▶ [Task instructions]: Return nothing but the lines from the line with "Where should I click to: Toggle" through the last line of the entries that follow, copied exactly and free of pictures.

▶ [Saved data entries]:

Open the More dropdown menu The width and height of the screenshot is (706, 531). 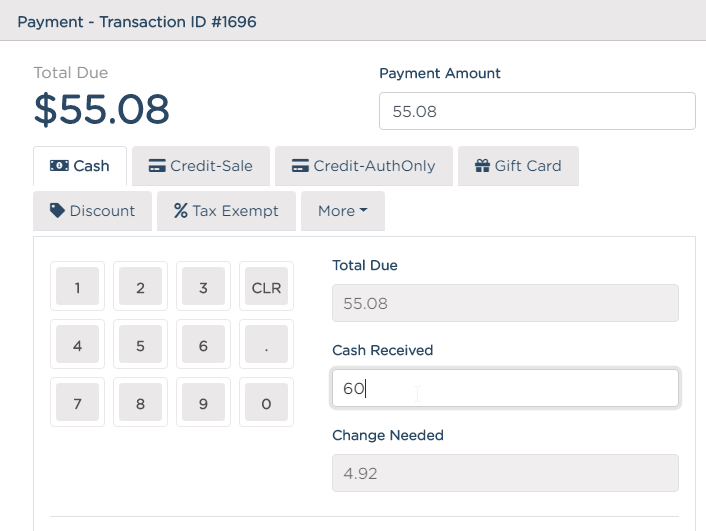coord(343,211)
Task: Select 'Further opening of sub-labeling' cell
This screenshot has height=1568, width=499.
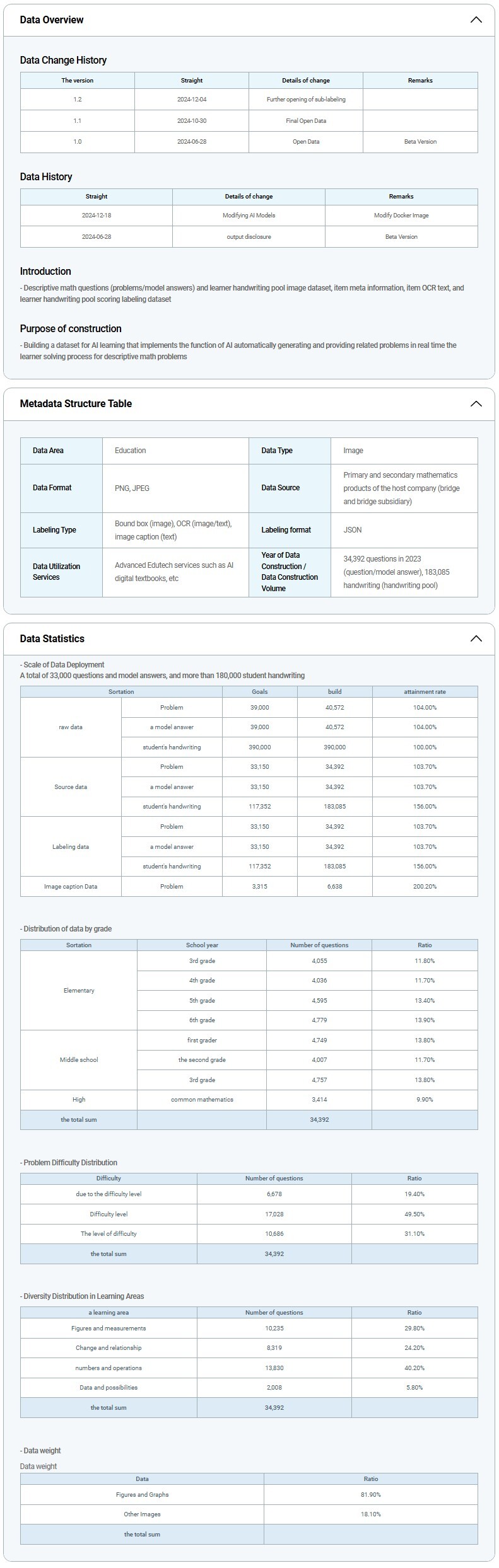Action: click(x=306, y=100)
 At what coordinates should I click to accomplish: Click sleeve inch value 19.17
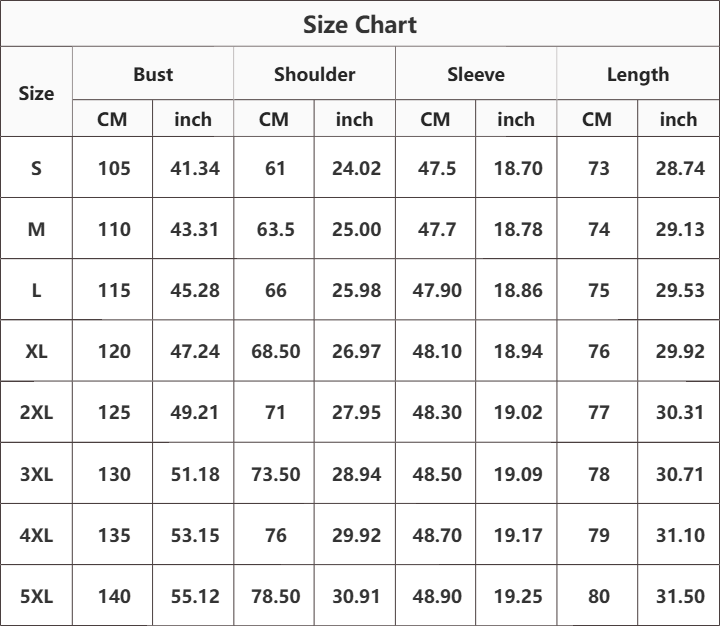pyautogui.click(x=518, y=535)
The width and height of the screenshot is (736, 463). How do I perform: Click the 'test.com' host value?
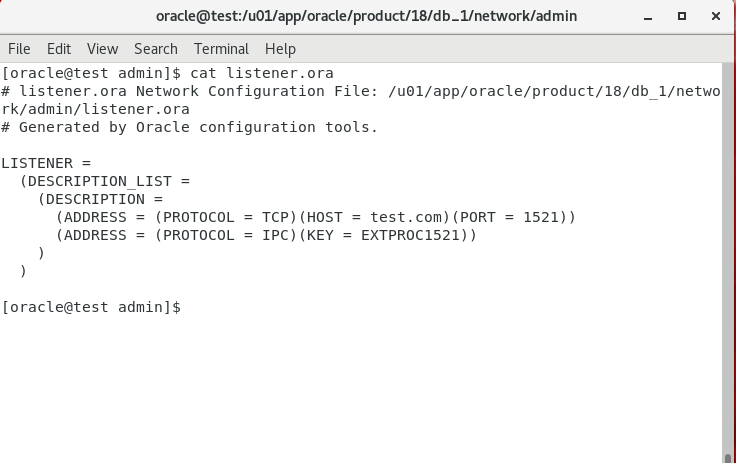(406, 217)
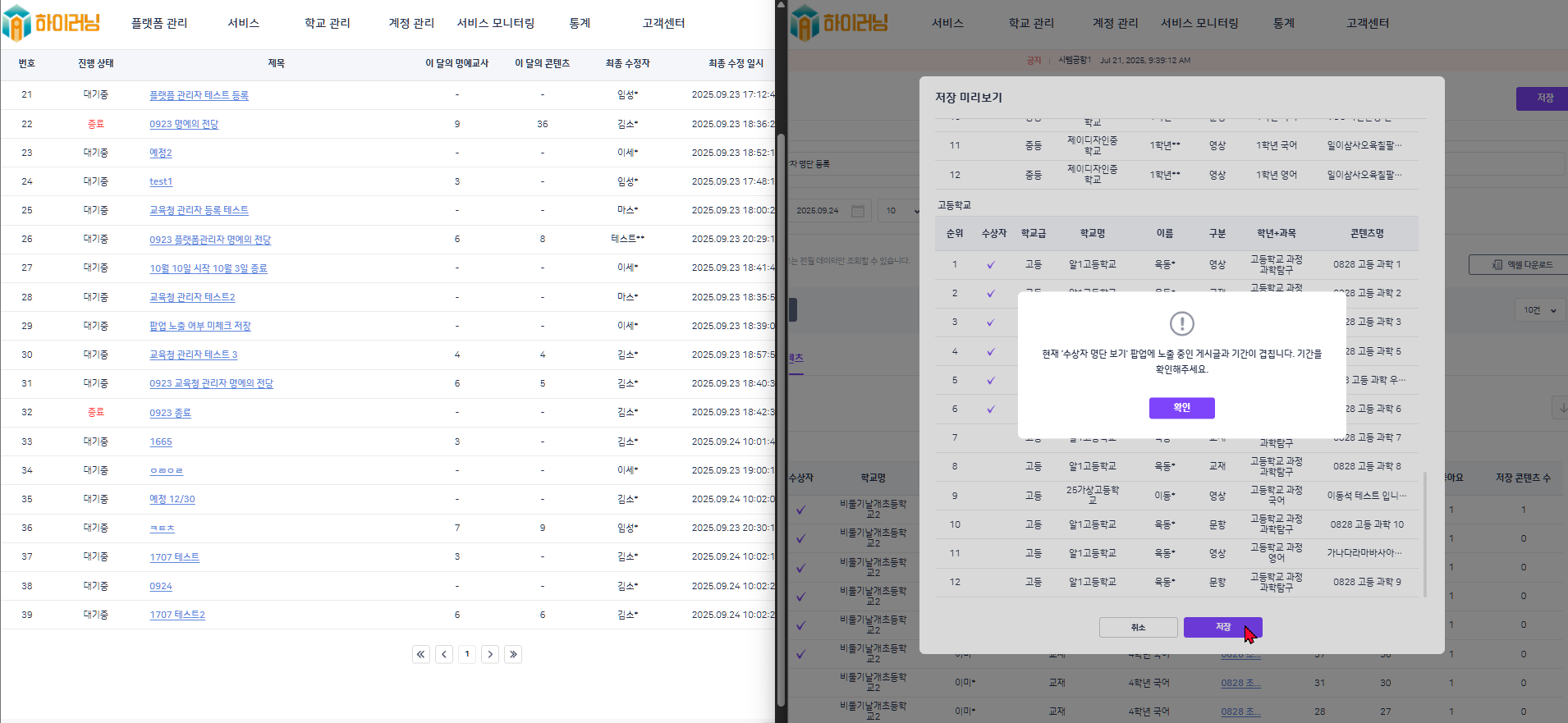Go to previous page arrow

[444, 654]
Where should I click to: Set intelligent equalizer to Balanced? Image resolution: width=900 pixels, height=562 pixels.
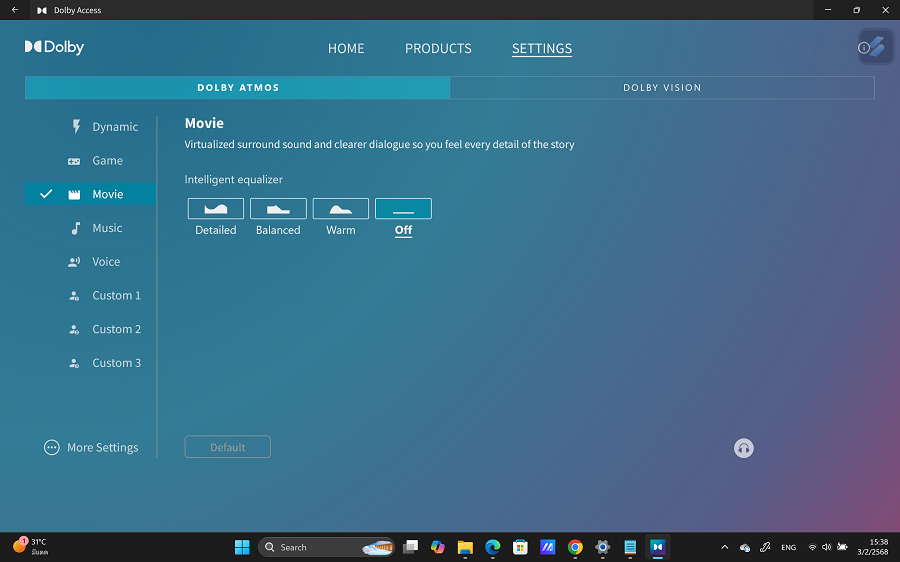point(278,209)
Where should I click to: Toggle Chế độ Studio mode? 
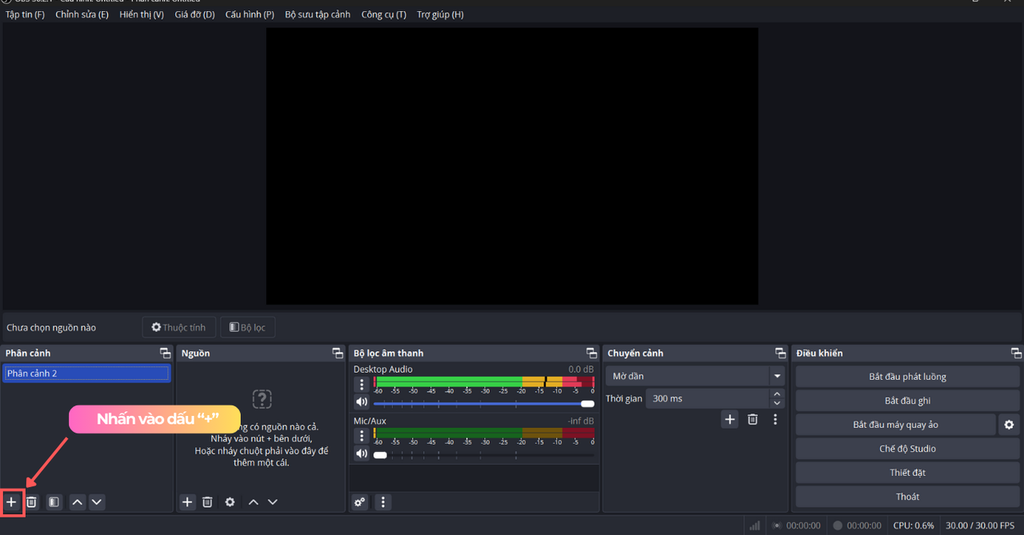[907, 449]
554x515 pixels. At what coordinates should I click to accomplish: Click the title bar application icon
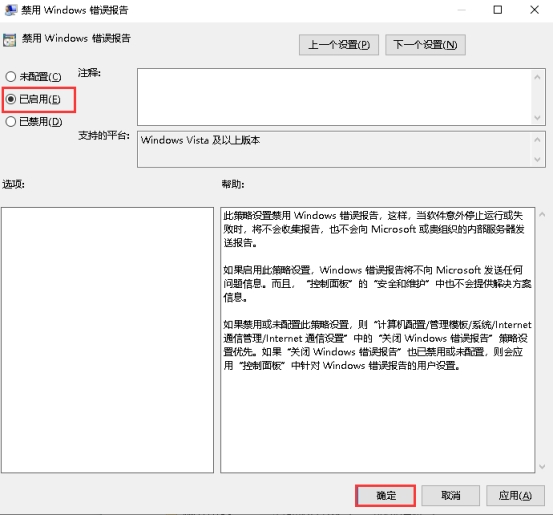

▶ [Written answer]:
Where should I click to: Toggle Chế độ Studio mode? 
[907, 449]
554x515 pixels. At what coordinates should I click to accomplish: Click the title bar application icon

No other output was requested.